A Buchanan County program for juvenile offenders seeks to improve their missing skills to enable them to become more self-sufficient.
“What helps are relationships and life skills, teaching them about meeting people, becoming more self-sufficient, learning how to communicate their needs and getting those needs met in a healthy way,” said Dan Sharp, director of the Buchanan County Juvenile Academy.
While the academy can handle up to 30 kids, typically it only has about 20 at any given time. The average length of stay is about four months.
“We receive about 60 kids a year,” Sharp said. “But these are all good kids who made some bad choices.”
Buchanan County’s juvenile system has a variety of programs and handles many more than 60 kids a year. Youth are diverted into programs designed to deal with their specific problems and needs, Sharp said. In some cases, the academy, its staff and programs are a positive alternative to meet a juvenile’s needs, he said.

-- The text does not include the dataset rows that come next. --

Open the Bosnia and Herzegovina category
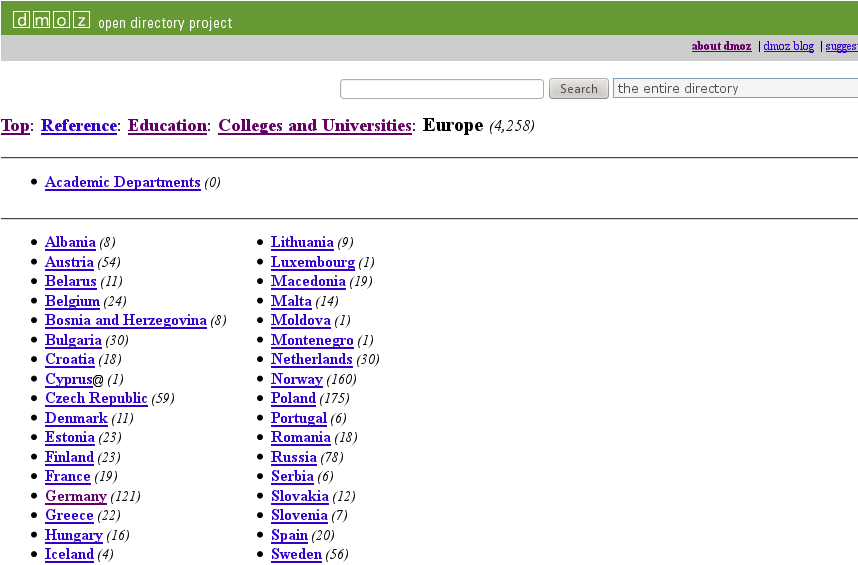The width and height of the screenshot is (858, 565). pos(125,321)
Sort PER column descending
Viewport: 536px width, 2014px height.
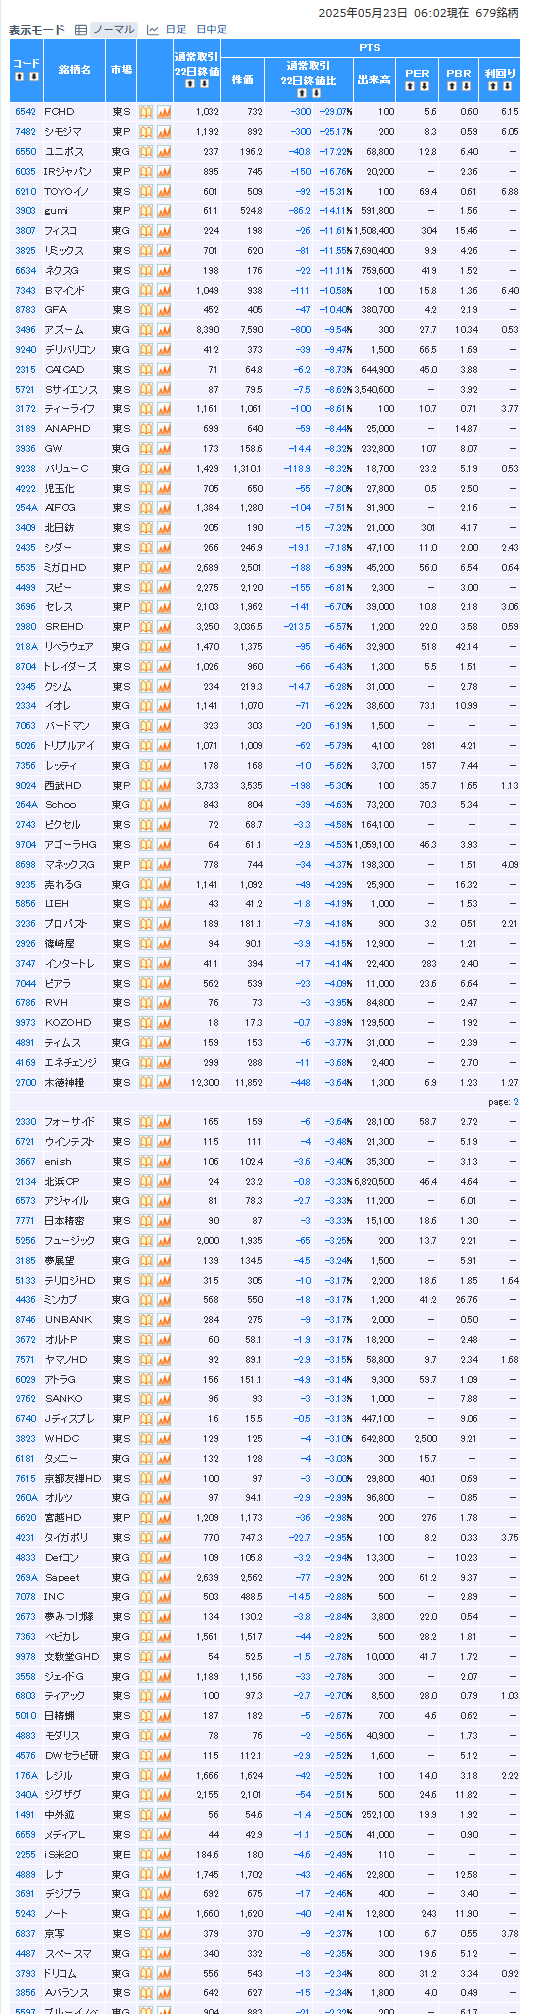pyautogui.click(x=424, y=86)
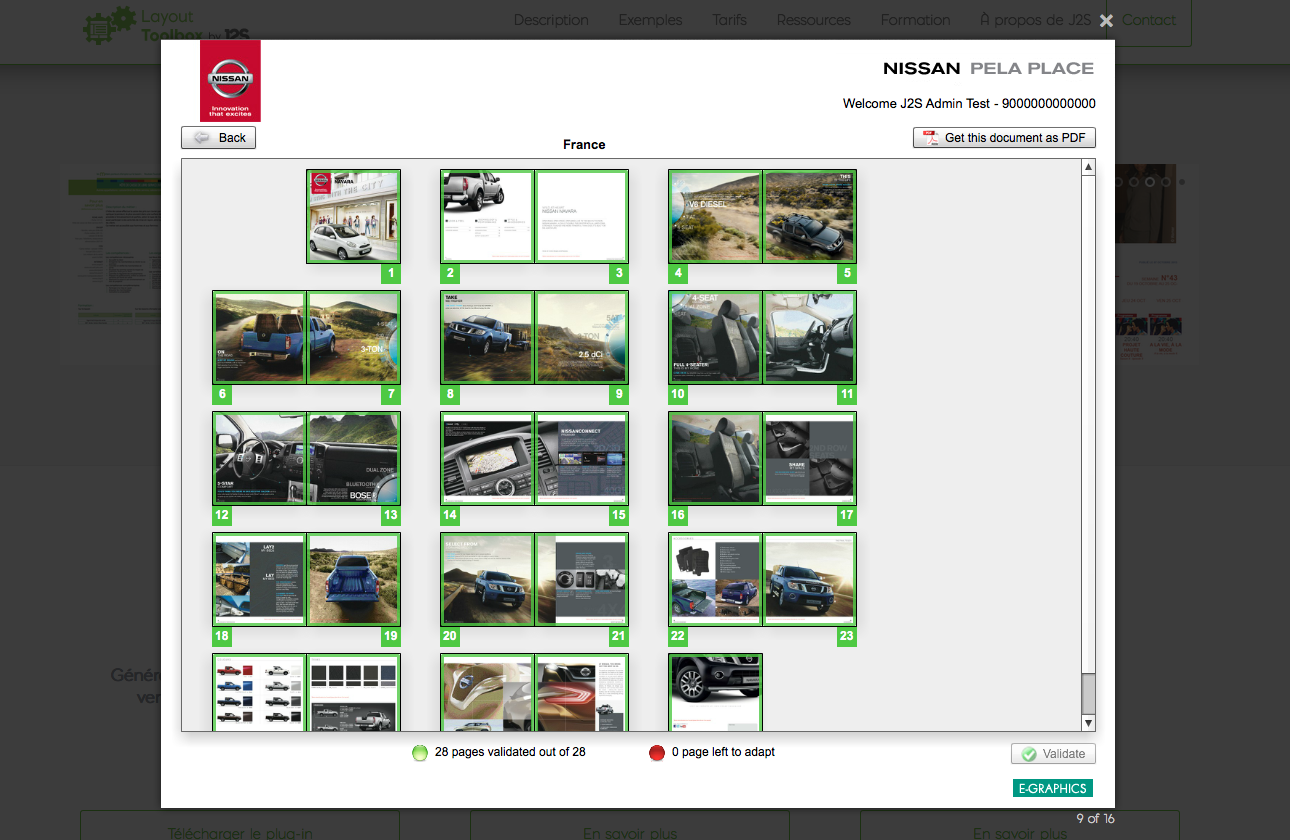Click the page number 10 badge
The image size is (1290, 840).
coord(678,394)
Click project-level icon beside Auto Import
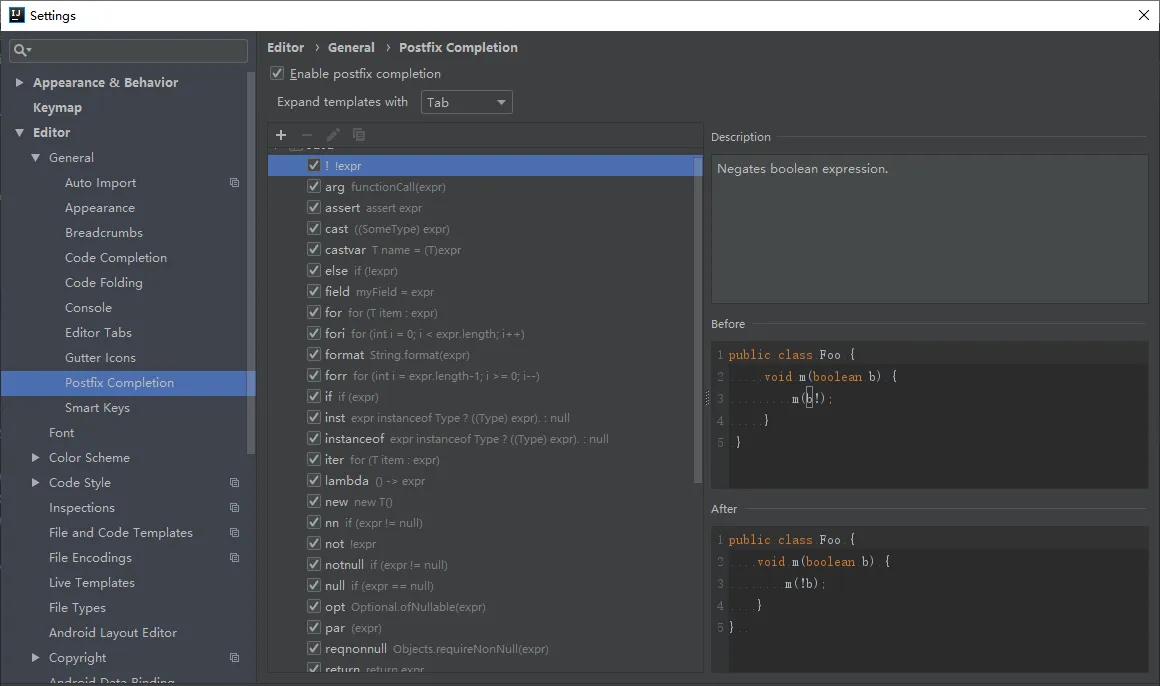 (x=235, y=183)
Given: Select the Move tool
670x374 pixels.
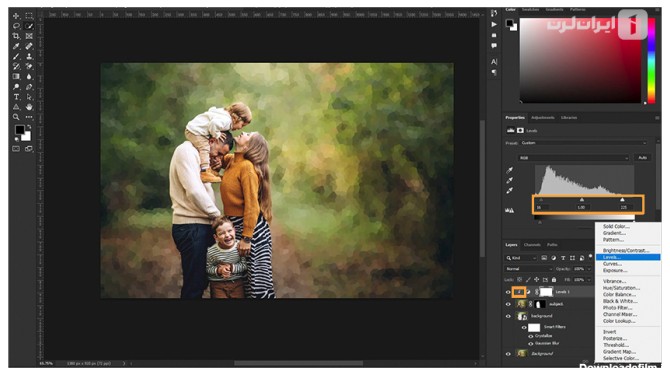Looking at the screenshot, I should 16,16.
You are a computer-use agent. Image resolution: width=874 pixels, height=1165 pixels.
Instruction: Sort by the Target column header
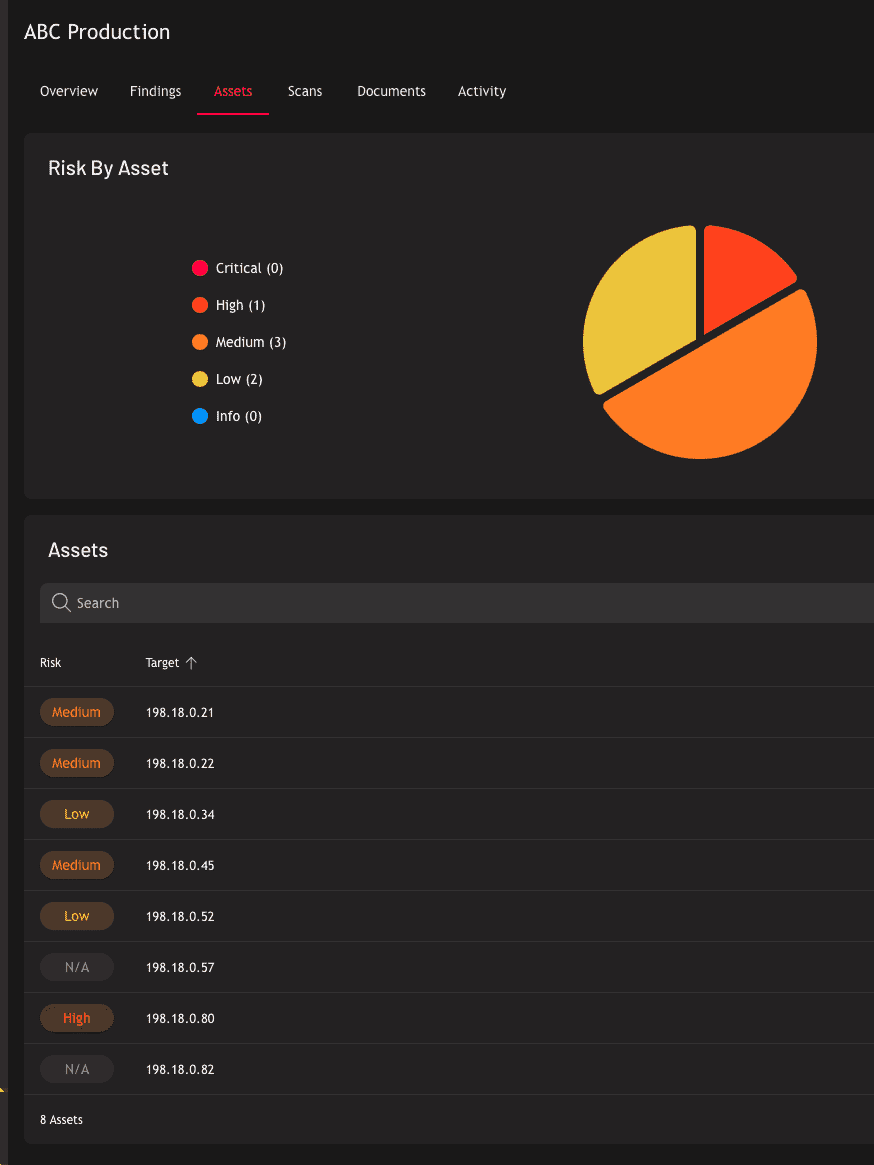pos(163,663)
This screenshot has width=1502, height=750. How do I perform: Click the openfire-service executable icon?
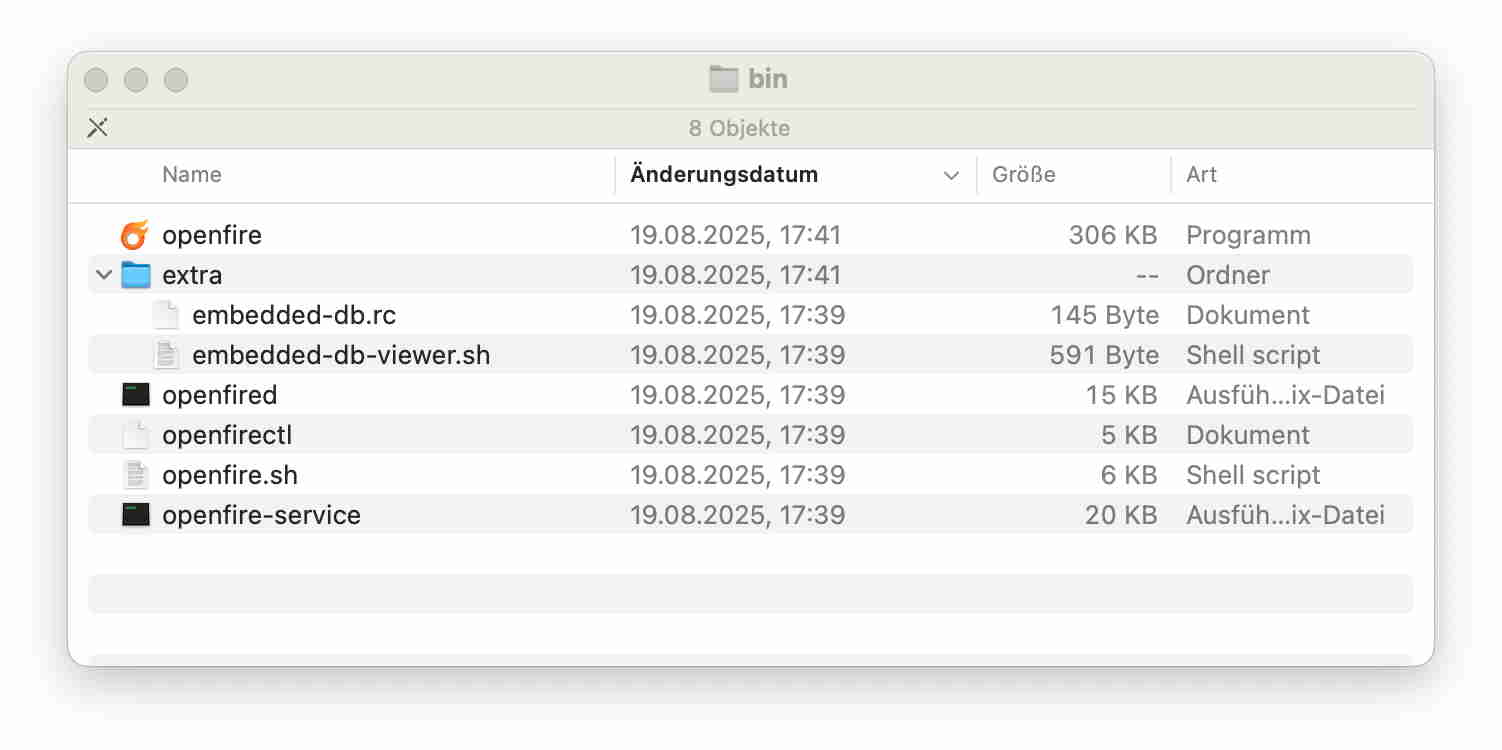pyautogui.click(x=135, y=515)
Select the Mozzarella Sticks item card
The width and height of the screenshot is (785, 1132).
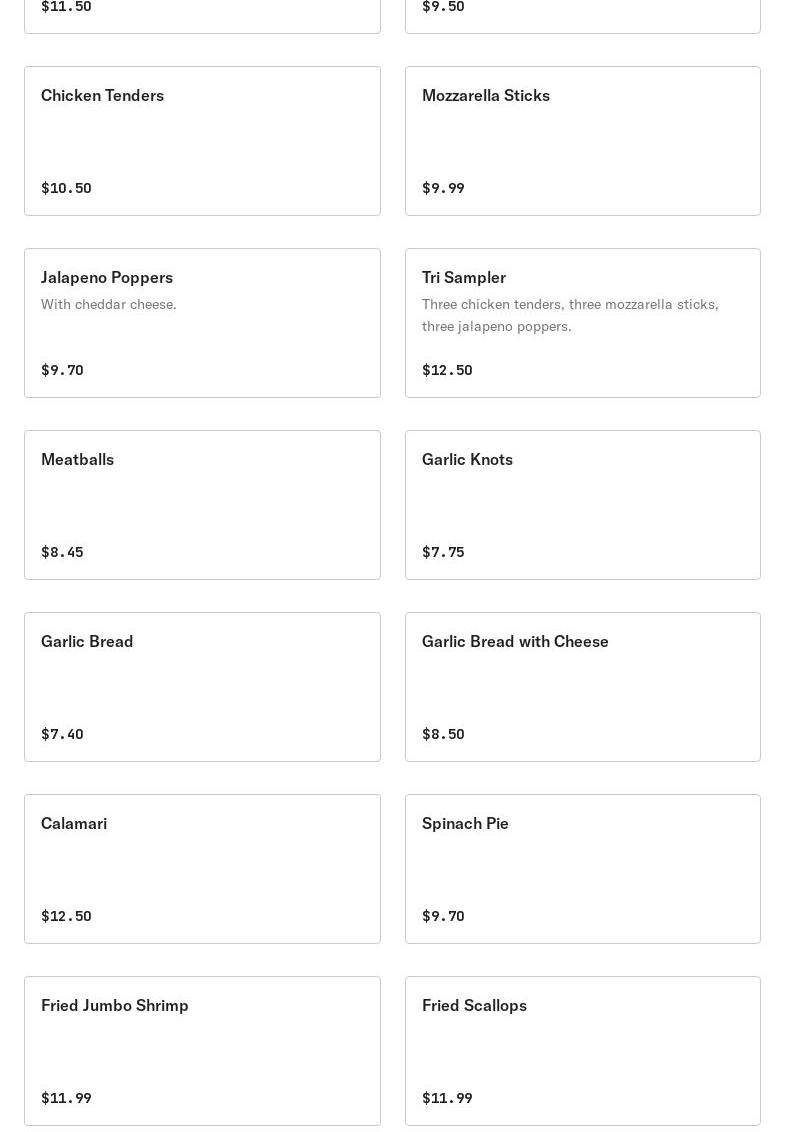[582, 141]
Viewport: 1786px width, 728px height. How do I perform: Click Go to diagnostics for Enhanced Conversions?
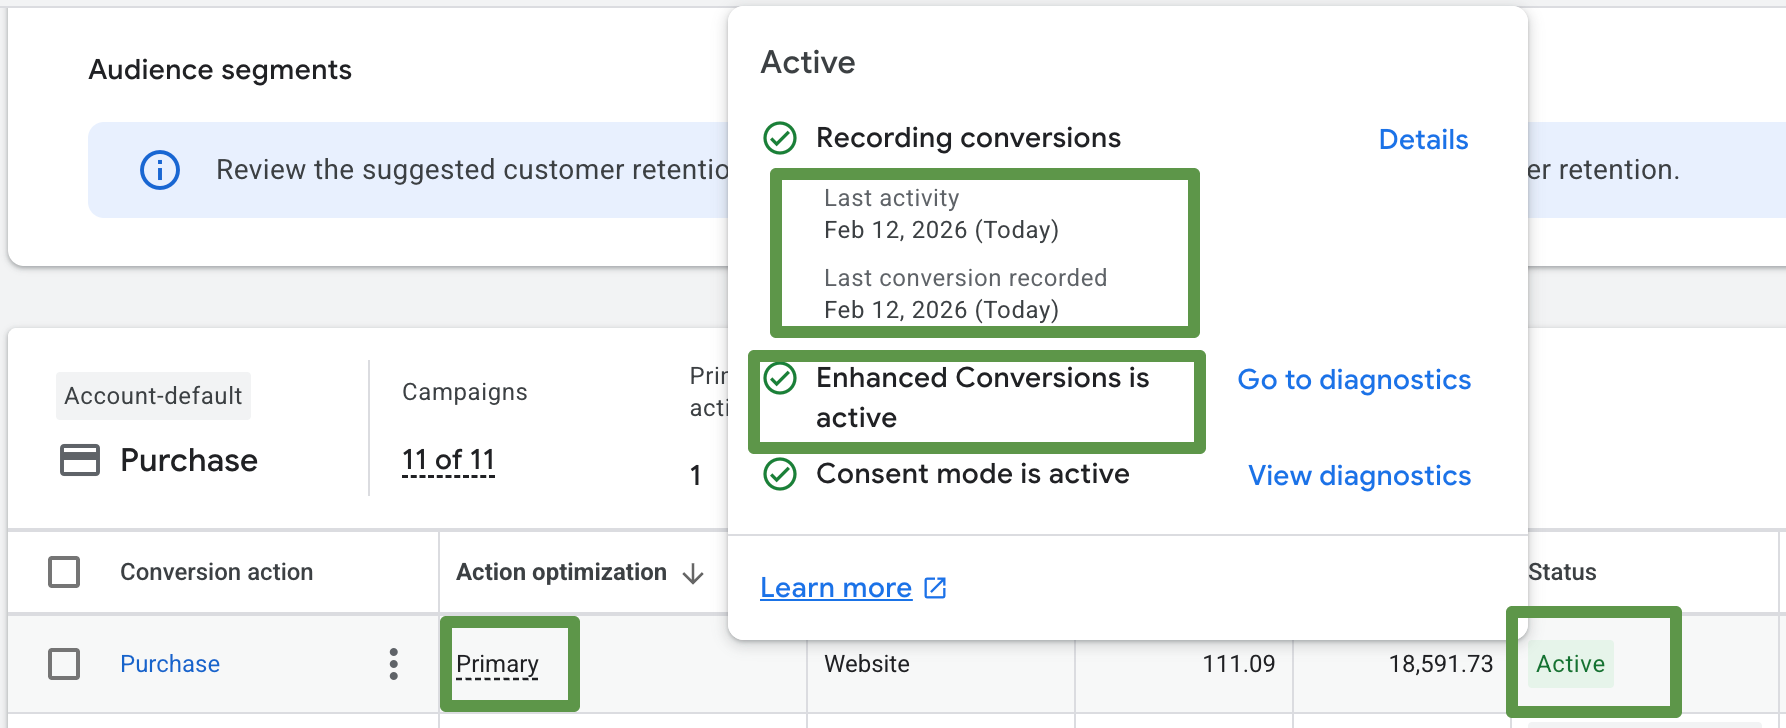point(1354,380)
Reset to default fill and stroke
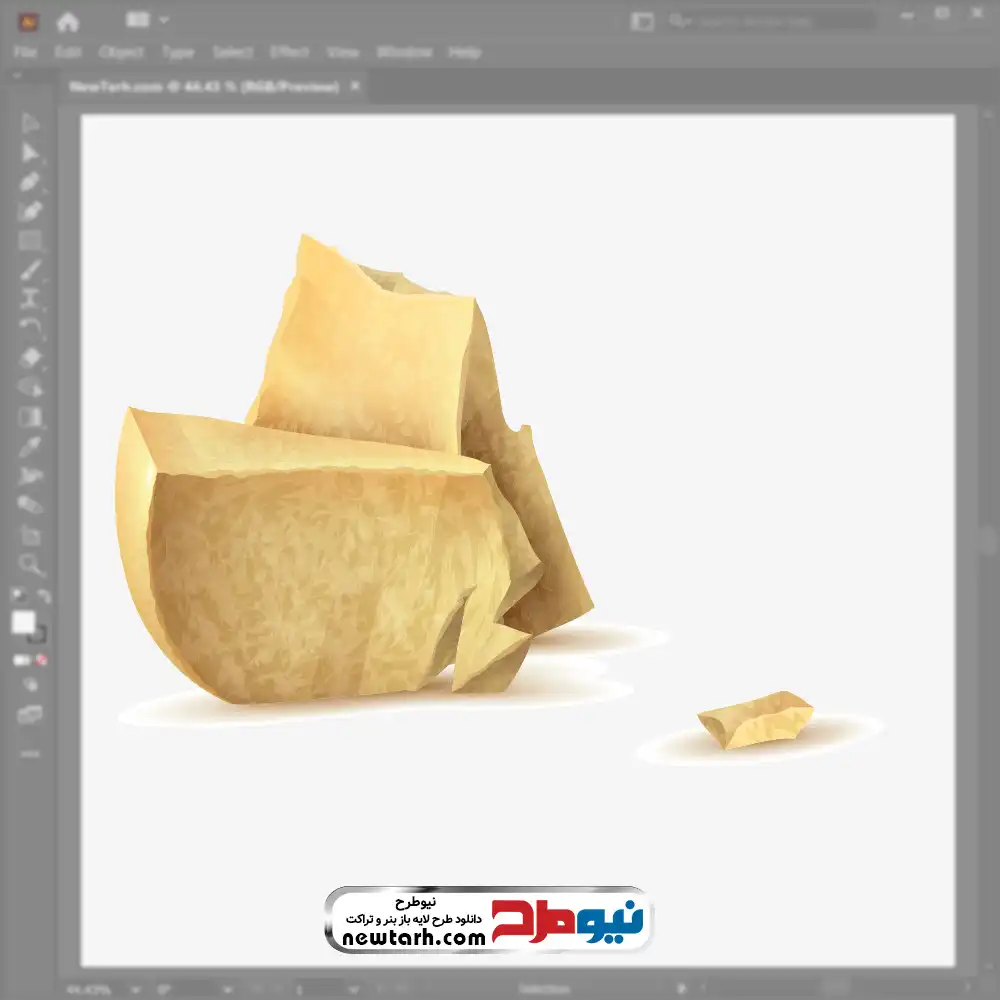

At the academy, day-to-day events are classroom- or task-oriented, with the focus on life skills so the juveniles can be more productive in what they do. Things like learning how to make change, write a check and choosing an appropriate time to go to bed can be part of the life skills training.
“These children are not high-level offenders,” Sharp said. “I want the community to know these are good kids learning how to live better lives and contribute to their community.”
The young people work on all sorts of projects to give back to the community, from simple things like picking up trash and developing manners to learning to garden and grow some of their own food needs, he said.
This year, the garden has corn, asparagus, green beans and sweet potatoes, thanks to support from the local Missouri Extension office. In the classrooms, kids learn about their plants. In the garden, they weed and watch their plants grow.
Next to the academy is Missouri’s smallest juvenile detention facility. The facility is a different program than the academy. It can hold up to six juveniles in detention.
But in either case, keeping kids locally instead of sending them to the state is cheaper for taxpayers, Sharp said. And it’s better for the young people because about 84 percent will grow up and live out their lives here in Buchanan County, he said.